Led and button addresses are composed of the four MS bits designing the setting to modify, and the four LS bits corresponding to the led or button ID. That way we can save one byte of data for each command.
Each SK6812 led needs three bytes of data to set their three colors. One for each of red, green and blue. But as this is an interface and not a display, maybe having that much color isn't a real need. So the color can be handled in two ways. The heavy one is to set the complete color for each led. When updating a whole panel you got 72 bytes going from control boad to Moka. But there's a lighter way to manage color: having each color set on two bits, you can have 64 colors, and that left two bits unused. So the lighter mode is to define a color with a 0xAARRGGBB byte, with an alpha channel. So intensity can be set for each color. The I2C is happy with only 16 bytes to update a whole panel, and the program running on board computes corresponding value for leds when receiving commands.
Another big deal is the led data stream: these leds need a waveform that give both the bit stream and the clock reference. Each 1 is to be sent as a 0,6us high level followed by a 0,6us low level, and each 0 is a 0,3us high level followed by a 0,9us low level. Running ont he internal chip oscillator at 8MHz, a low level is 2,4 clock cycle. So that part has to be really efficient! Adafruit and pololu have libraries for driving this kind of led, and both use direct ASM programming for that purpose. I hope I can rely on PWM for that. For each cycle I have to update the PWM value according to the bit to be sent, and I don't know if it will be fast enough. I'll give it a try when I will receive the leds. If not, I'll have to learn ASM!
The other part of code is of course th library users will use to run the Moka board. I've started to work on it today, but this part is easier.
For now it can handle a board, with all necessary functions implemented.
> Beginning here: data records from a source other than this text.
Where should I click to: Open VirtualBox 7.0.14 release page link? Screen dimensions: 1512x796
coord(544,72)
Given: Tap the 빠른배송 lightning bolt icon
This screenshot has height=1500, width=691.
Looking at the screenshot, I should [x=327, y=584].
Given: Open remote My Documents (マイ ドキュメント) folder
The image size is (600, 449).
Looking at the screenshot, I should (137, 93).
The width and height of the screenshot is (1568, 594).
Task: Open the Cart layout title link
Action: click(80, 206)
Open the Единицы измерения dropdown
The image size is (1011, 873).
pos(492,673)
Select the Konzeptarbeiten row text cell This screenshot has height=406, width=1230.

One can set a led color or brightness (that is linked to color, as explained above), read switch, update display. The I2C can be set both normal (100KHz) and fast (400KHz). I hope it will be fine, but I've never had problem on Arduino running fast I2C.
Color can be set for one led of for global panel, thus saving data stream.
The next step is to create a global object that handles all needed board has a big one. I'll look at it in the days to come.
And the step after will be to port a library I had written for Trellis to this board, that handles a virtual pad larger than the physical one, trough which we can move. As if the physical pad was a window openned over a larger one.
But for now, I'm gonna go to bed. :)
The github repositories have been updated, feel free to share your toughts.
06/25/2017 at 10:21 •
I've spent half a day redeisning the boad, because of a wrong led pintout. Can you believe it? If you look for "SK6812" in google, you will find two pinouts. I've stuck to the one of the datasheet that is chared by Adafruit for their Neopixel. Hoping that it will be fine.
A few hours to design a logo for the board, because it's soo cool! And another half day to understand how a svg file can be imported in Kicad. It's a real pain to do! Kicad has dxf import capability, but can only manage lines. There are scripts for Inkscape to export such dxf, but I couldn't have it run... I eventually realised there is a module in Kicad that transforms an image into a footprint. But it took another hour to figure out that this module can open png files (the only image file type you can export from Inkscape), but cannot make a fotprint out of it.
So, svg to png in Inkscape, png to jpg in Gimp, jpg to footprint in Kicad, and in the end I have nice silks on my board!